Gesù non vuole spaventare nessuno con la minaccia dell’inferno. La sua condanna è contro la vita tiepida, ipocrita, egosista. Luca – forse a malincuore perché non è nel suo stile – ha introdotto nel suo vangelo questo testo, ma, a differenza di Matteo che conclude in modo cupo e minaccioso (saranno cacciati fuori nelle tenebre, dove sarà pianto e stridore di denti: Mt 8,12), Luca chiude la parabola con la scena della festa e del banchetto e con la frase signficativa: Ecco, ci sono ultimi che saranno i primi e ci sono primi che saranno ultimi (v.30). Alla fine quindi tutti verranno accolti, anche se, purtoppo gli ultimi avranno perso l’opportunità di gdere dall’inizio delle gioie del banchetto del regno di Dio. Non è la stessa cosa arrivare all’inizio del banchetto o arrivare alla fine!
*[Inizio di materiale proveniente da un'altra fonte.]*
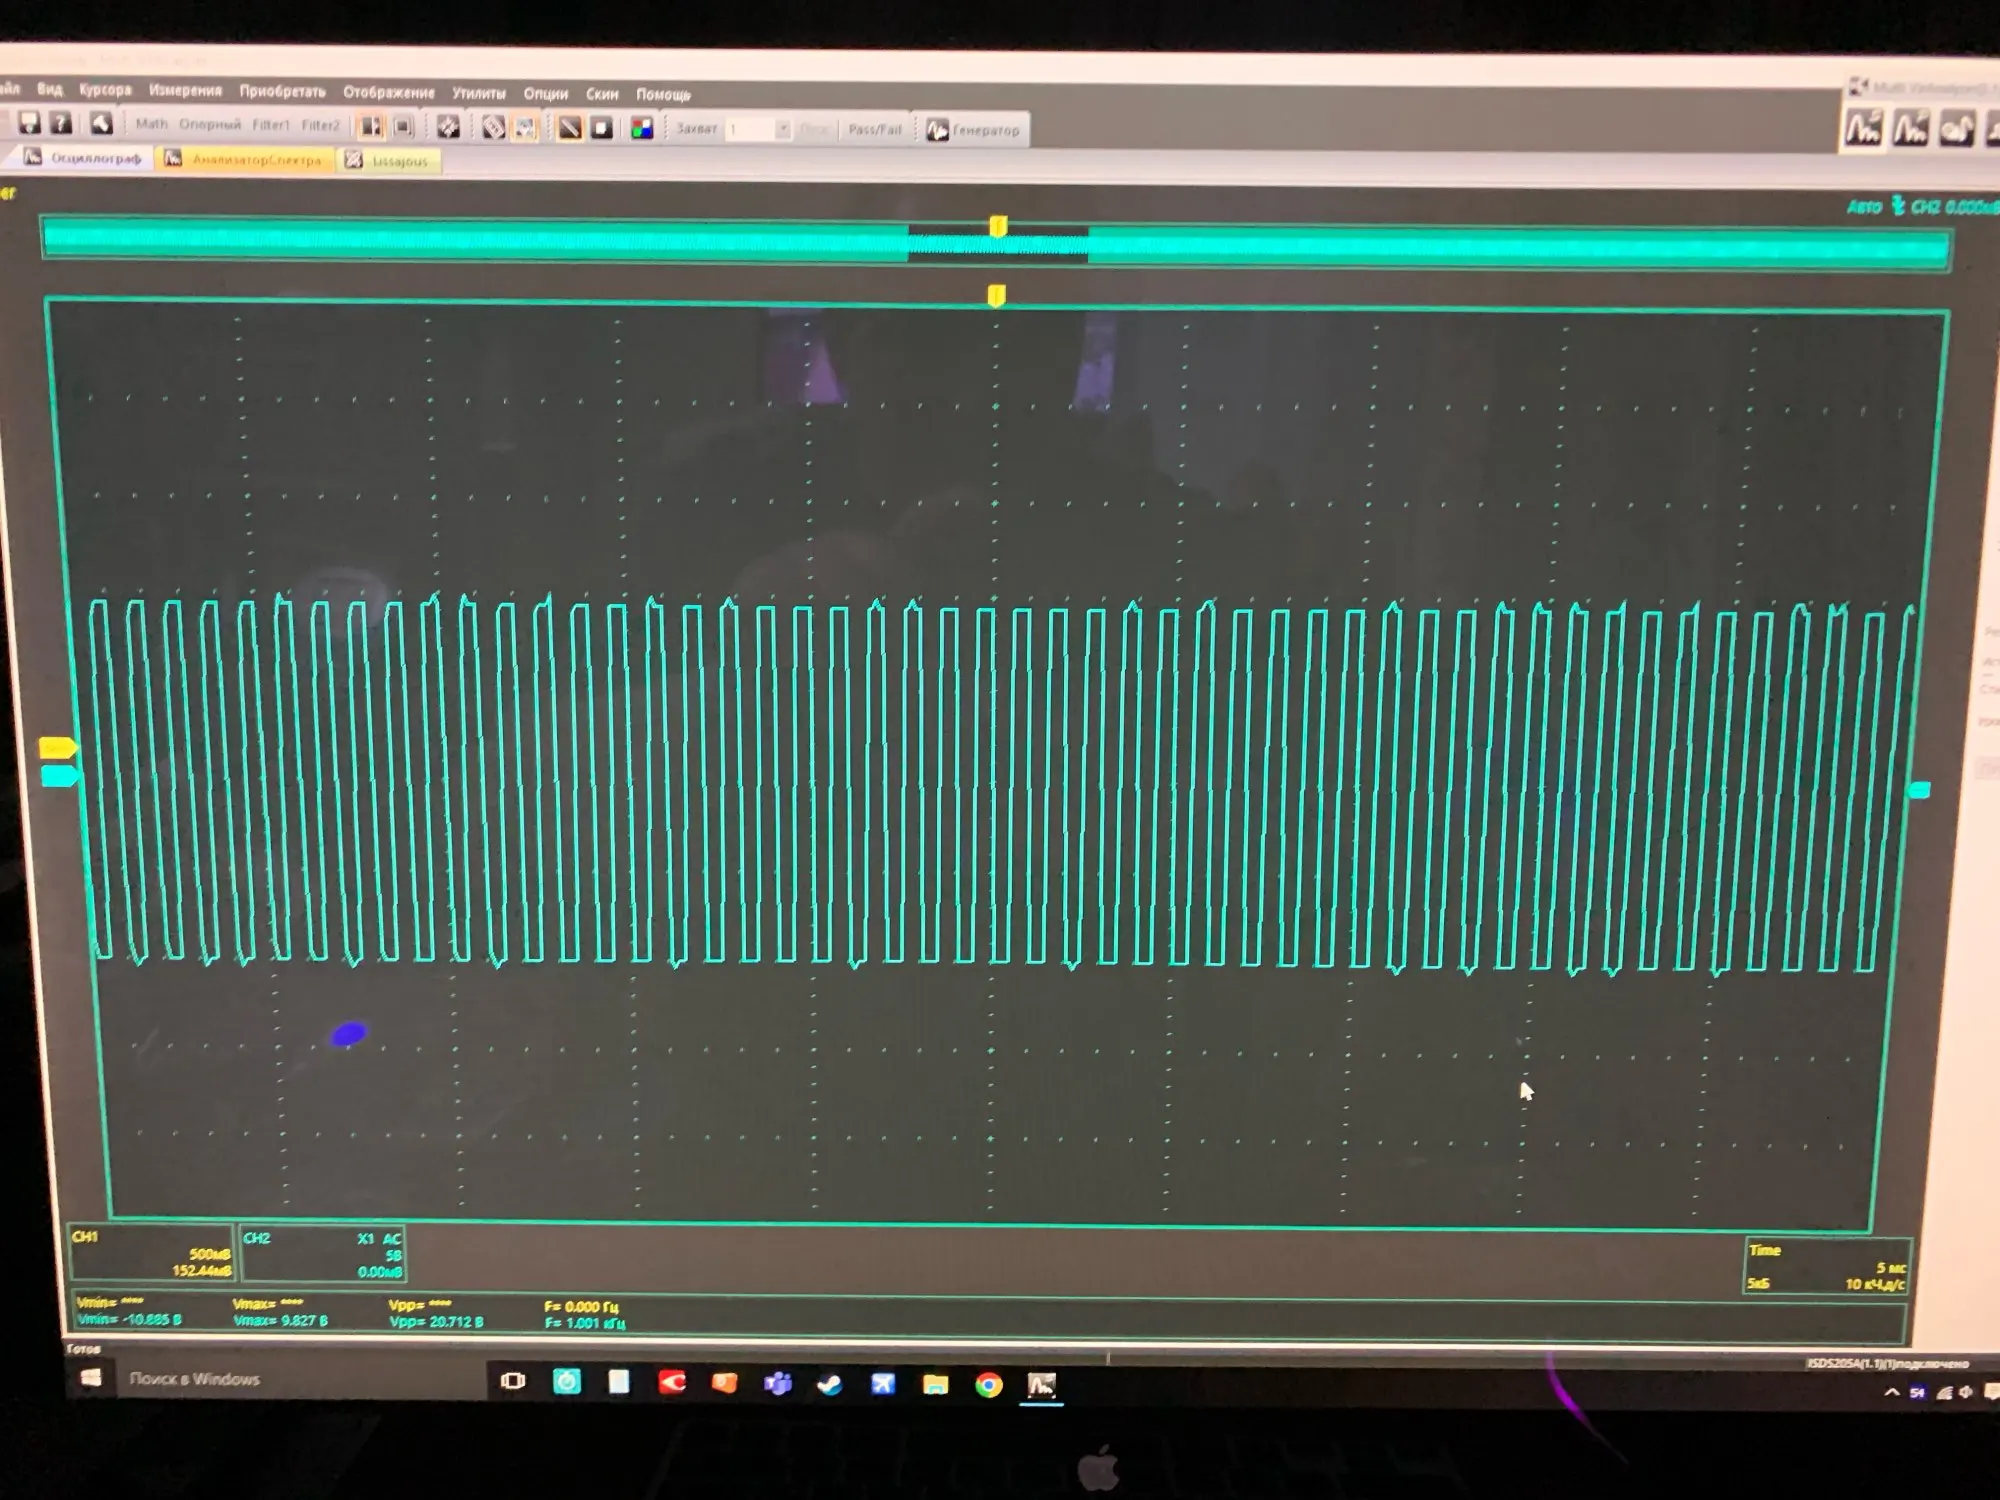This screenshot has height=1500, width=2000.
Task: Open the Измерения menu
Action: click(x=185, y=90)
E’ utile ricordare la scena del giudizio finale descritta da Matteo, nel capitolo 25: non solo tutti quelli che hanno accettato esplicitamente il Cristo (solo in Cristo c’è salvezza: “Io” ero malato …), ma anche chi lo ignora (“Quando ti abbiamo visto malato?”). Non saremo esaminati sulla teologia ma sull’antropologia, non sulle ore di adorazione ma di servizio, non sulle vesti liturgiche ma sul grembiule, non sulle annunciazioni ma sulle visitazioni. Noi possiamo anche distinguerci e distinguere (frontiere, bandiere, religioni, libri sacri, luoghi di culto, teologie, codici canonici, tradizioni, lingue, simboli, liturgie, preghiere, …); è anche un bene, perché questa diversità è sinonimo di ricchezza. Ogni spirito loda il Signore come sa! Le diversità diventano un pericolo per l’uomo e un’offesa per Dio quando subentra l’arroganza, l’intolleranza, il rifiuto delle minoranze e delle diversità. Noi cristiani abbiamo molte cose da farci perdonare. Papa Giovanni Paolo II lo ha fatto, e con molto coraggio! Il cristianesimo è entrato nel mondo come un piccolo gregge; Paolo si chiedeva dove fossero nel cristianesimo i sapienti e i potenti; poi il cristianesimo ha cercato l’affermazione, il potere, il primato; da “religione tollerata” sotto Costantino, è diventata unica “religione di stato” sotto Teodosio. Il concetto di tolleranza lo dobbiamo agli illuministi; a tanti teologi dobbiamo i Tractatus adversus; a tanti imperatori e papi dobbiamo il ghetto, le scomuniche, le crociate, le persecuzioni.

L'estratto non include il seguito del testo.